## Texto extraído

Me han acusado de elitismo, de evasión, de arrogancia, de agresividad, de falta de respeto (?), de vivir en una torre de marfil (¡ojalá!), de toda clase de maldades. Hay quien me ha mirado con rabia y hasta con temor. (¿Se estarían burlando?) Hubo una vez un periodista, en una emisora radial de Madrid, que en el transcurso de una entrevista en directo sintió la profunda necesidad de aclarar a sus oyentes que yo era —pese a todo— una muchacha suave y dulce, con cara de ángel… En el fondo, la verdad es que no sé. Todo esto me confunde. Es muy difícil ser objetivo con uno mismo.

¿Cómo que por qué escribo? ¿Qué clase de preguntica es ésa? Hum…—me rasco la cabeza—. Podría decir que escribo para entretenerme; o para entretener a mis amigos, mis cuatro gatos, los lectores de siempre y también a quienes no conozco; o para fastidiar a los que prefieran fastidiarse; o para consolarme ante la imposibilidad de realizar mis verdaderos sueños, que consisten en ser piloto de la NASA o agente secreto del Mossad (esto me pasa por leer a Tom Clancy) o la [End Page 8] reina de Inglaterra; o porque soy una pícara que no me resigno a ganarme la vida honradamente; o porque necesito de vez en cuando sentirme un dios todopoderoso y vengativo, con una espada flamígera… En fin, podría responder cualquier cosa. Pero ninguna verdadera. O no del todo verdadera. Porque la razón última, suponiendo que exista, la ignoro. Escribo por lo mismo que me levanto cada mañana: porque sí. Y si se puede ganar dinero, mucho mejor.

¿Qué escritores de tu país te parecen más interesantes? ¿Y de otros países? (¿Por qué?)

## Problemas y tareas
**1)** Reescribe el pasaje del texto extraído que va desde "Me han acusado" hasta "con uno mismo.", sustituyendo "periodista" por "locutor".
**2)** Según el texto extraído, ¿en qué ciudad estaba la emisora radial donde se hizo la entrevista en directo?

## Datos sin procesar
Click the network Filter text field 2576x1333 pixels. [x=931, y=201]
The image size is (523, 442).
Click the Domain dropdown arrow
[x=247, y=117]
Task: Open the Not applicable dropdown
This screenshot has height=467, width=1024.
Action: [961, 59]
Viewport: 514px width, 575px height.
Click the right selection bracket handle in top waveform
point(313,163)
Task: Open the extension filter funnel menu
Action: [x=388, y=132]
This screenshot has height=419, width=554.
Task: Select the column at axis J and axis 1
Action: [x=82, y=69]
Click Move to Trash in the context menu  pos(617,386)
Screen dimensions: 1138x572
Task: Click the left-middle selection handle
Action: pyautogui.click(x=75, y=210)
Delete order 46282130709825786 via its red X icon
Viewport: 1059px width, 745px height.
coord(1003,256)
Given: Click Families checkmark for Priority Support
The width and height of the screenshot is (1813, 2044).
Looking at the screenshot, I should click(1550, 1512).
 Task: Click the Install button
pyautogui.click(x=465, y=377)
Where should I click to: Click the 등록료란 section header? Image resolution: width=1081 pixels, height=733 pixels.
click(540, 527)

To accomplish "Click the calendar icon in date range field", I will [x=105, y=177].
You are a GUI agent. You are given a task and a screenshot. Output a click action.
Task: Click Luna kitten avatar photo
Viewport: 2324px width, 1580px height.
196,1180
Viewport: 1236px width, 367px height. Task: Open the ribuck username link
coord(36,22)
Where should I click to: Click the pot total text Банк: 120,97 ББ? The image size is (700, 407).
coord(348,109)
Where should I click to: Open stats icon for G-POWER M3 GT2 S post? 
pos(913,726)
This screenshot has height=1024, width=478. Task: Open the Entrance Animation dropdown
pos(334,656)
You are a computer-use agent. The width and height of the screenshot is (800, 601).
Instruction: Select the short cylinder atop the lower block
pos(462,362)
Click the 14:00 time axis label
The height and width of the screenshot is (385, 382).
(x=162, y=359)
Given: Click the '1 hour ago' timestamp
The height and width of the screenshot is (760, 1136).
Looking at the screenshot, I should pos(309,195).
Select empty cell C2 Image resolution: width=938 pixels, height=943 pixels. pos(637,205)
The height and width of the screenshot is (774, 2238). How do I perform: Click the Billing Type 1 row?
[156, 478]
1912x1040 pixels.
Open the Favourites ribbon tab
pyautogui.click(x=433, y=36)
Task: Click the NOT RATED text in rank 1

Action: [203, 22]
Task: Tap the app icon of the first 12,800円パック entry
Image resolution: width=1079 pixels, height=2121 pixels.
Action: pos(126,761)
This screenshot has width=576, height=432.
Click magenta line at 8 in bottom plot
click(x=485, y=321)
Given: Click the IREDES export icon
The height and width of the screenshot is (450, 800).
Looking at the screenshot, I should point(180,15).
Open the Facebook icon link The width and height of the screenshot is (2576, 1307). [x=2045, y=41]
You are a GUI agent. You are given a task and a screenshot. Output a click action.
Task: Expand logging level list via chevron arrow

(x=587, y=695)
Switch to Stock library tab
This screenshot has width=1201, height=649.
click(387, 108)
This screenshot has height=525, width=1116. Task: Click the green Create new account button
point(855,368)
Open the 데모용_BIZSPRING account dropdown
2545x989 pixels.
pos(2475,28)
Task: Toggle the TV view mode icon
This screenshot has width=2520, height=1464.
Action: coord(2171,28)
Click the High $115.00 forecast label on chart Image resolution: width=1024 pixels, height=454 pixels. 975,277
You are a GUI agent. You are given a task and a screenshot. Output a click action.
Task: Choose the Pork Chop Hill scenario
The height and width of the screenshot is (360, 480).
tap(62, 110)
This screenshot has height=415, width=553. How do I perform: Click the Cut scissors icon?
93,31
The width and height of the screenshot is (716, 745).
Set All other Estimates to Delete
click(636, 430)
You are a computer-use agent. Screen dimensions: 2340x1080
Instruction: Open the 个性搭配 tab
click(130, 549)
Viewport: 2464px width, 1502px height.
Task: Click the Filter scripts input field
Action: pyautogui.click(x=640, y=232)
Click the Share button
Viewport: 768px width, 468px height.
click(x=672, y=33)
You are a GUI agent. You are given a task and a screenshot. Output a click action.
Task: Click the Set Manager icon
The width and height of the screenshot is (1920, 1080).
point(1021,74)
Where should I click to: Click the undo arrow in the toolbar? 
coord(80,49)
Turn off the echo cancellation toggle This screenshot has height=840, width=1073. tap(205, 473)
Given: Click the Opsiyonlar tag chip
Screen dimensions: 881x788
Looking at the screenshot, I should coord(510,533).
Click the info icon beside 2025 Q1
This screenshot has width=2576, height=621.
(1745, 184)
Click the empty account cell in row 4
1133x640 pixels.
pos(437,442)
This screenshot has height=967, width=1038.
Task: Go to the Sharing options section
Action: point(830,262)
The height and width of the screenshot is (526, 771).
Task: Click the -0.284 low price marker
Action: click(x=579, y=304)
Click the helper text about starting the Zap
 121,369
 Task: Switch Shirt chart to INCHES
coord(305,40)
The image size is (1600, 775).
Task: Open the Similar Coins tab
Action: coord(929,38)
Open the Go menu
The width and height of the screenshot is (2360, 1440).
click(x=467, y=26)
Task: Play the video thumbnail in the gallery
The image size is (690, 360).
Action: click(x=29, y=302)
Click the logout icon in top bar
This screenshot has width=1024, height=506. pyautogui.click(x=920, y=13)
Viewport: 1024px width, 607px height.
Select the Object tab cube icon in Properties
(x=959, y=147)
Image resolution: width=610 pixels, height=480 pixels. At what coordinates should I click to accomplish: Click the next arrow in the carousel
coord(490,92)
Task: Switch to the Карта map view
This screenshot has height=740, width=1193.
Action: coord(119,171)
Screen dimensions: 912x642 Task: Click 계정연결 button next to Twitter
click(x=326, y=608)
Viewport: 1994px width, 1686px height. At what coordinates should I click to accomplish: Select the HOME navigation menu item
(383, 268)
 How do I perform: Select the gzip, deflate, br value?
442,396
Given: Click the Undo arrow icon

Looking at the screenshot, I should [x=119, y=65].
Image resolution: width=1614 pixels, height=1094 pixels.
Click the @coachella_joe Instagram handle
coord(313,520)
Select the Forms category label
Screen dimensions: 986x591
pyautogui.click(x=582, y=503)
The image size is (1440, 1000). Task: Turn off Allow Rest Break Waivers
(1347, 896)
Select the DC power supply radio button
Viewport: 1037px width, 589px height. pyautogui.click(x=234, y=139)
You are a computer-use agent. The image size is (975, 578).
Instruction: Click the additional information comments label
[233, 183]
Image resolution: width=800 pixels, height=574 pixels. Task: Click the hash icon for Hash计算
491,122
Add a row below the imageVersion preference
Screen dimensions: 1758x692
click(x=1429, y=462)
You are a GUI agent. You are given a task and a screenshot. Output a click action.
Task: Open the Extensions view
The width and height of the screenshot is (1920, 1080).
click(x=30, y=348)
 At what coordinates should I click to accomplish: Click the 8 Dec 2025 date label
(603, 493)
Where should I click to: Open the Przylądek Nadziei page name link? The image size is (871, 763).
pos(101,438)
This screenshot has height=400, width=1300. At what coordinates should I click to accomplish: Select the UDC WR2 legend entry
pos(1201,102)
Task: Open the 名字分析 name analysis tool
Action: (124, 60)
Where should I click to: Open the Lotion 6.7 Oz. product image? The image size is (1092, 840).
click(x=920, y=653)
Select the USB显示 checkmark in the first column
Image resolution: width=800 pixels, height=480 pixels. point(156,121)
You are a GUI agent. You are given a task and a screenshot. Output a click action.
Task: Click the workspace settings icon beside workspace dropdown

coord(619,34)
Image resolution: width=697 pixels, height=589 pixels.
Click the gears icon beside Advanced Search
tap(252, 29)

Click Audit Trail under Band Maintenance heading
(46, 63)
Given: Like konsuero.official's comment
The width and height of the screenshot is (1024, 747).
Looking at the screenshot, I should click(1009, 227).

## Respuestas por tarea
**1)**
Me han acusado de elitismo, de evasión, de arrogancia, de agresividad, de falta de respeto (?), de vivir en una torre de marfil (¡ojalá!), de toda clase de maldades. Hay quien me ha mirado con rabia y hasta con temor. (¿Se estarían burlando?) Hubo una vez un locutor, en una emisora radial de Madrid, que en el transcurso de una entrevista en directo sintió la profunda necesidad de aclarar a sus oyentes que yo era —pese a todo— una muchacha suave y dulce, con cara de ángel… En el fondo, la verdad es que no sé. Todo esto me confunde. Es muy difícil ser objetivo con uno mismo.

**2)** En Madrid.